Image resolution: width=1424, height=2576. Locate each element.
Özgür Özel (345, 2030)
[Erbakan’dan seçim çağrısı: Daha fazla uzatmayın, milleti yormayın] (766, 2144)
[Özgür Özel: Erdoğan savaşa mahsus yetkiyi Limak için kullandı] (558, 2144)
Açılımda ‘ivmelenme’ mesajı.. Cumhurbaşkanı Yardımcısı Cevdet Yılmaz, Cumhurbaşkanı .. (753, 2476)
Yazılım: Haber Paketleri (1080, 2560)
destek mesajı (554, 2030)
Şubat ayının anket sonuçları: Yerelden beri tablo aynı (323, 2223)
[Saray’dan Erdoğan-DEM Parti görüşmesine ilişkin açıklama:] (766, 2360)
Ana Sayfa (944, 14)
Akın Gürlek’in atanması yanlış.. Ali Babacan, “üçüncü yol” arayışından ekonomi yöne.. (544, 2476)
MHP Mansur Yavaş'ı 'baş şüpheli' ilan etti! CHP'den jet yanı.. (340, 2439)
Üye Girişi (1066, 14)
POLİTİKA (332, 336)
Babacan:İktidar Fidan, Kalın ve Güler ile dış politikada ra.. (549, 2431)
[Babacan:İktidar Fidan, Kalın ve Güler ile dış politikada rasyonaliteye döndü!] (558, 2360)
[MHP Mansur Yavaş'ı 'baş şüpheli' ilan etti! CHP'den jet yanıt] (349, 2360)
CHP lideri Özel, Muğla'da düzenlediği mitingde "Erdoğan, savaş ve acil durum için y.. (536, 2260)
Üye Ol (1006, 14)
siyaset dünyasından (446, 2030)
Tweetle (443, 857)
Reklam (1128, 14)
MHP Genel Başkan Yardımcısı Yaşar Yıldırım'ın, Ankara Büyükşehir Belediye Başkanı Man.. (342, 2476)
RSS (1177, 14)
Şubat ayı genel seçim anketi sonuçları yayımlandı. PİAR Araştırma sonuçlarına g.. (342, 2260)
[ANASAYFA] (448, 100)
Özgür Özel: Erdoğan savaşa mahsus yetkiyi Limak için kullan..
----------------------------------------
• ABOUT THIS TASK:
Reproduce all of the entries verbatim.

• OUTPUT FOR THIS EXERCISE:
Image resolution: width=1424, height=2576. Locate each element.
Özgür Özel (345, 2030)
[Erbakan’dan seçim çağrısı: Daha fazla uzatmayın, milleti yormayın] (766, 2144)
[Özgür Özel: Erdoğan savaşa mahsus yetkiyi Limak için kullandı] (558, 2144)
Açılımda ‘ivmelenme’ mesajı.. Cumhurbaşkanı Yardımcısı Cevdet Yılmaz, Cumhurbaşkanı .. (753, 2476)
Yazılım: Haber Paketleri (1080, 2560)
destek mesajı (554, 2030)
Şubat ayının anket sonuçları: Yerelden beri tablo aynı (323, 2223)
[Saray’dan Erdoğan-DEM Parti görüşmesine ilişkin açıklama:] (766, 2360)
Ana Sayfa (944, 14)
Akın Gürlek’in atanması yanlış.. Ali Babacan, “üçüncü yol” arayışından ekonomi yöne.. (544, 2476)
MHP Mansur Yavaş'ı 'baş şüpheli' ilan etti! CHP'den jet yanı.. (340, 2439)
Üye Girişi (1066, 14)
POLİTİKA (332, 336)
Babacan:İktidar Fidan, Kalın ve Güler ile dış politikada ra.. (549, 2431)
[Babacan:İktidar Fidan, Kalın ve Güler ile dış politikada rasyonaliteye döndü!] (558, 2360)
[MHP Mansur Yavaş'ı 'baş şüpheli' ilan etti! CHP'den jet yanıt] (349, 2360)
CHP lideri Özel, Muğla'da düzenlediği mitingde "Erdoğan, savaş ve acil durum için y.. (536, 2260)
Üye Ol (1006, 14)
siyaset dünyasından (446, 2030)
Tweetle (443, 857)
Reklam (1128, 14)
MHP Genel Başkan Yardımcısı Yaşar Yıldırım'ın, Ankara Büyükşehir Belediye Başkanı Man.. (342, 2476)
RSS (1177, 14)
Şubat ayı genel seçim anketi sonuçları yayımlandı. PİAR Araştırma sonuçlarına g.. (342, 2260)
[ANASAYFA] (448, 100)
Özgür Özel: Erdoğan savaşa mahsus yetkiyi Limak için kullan..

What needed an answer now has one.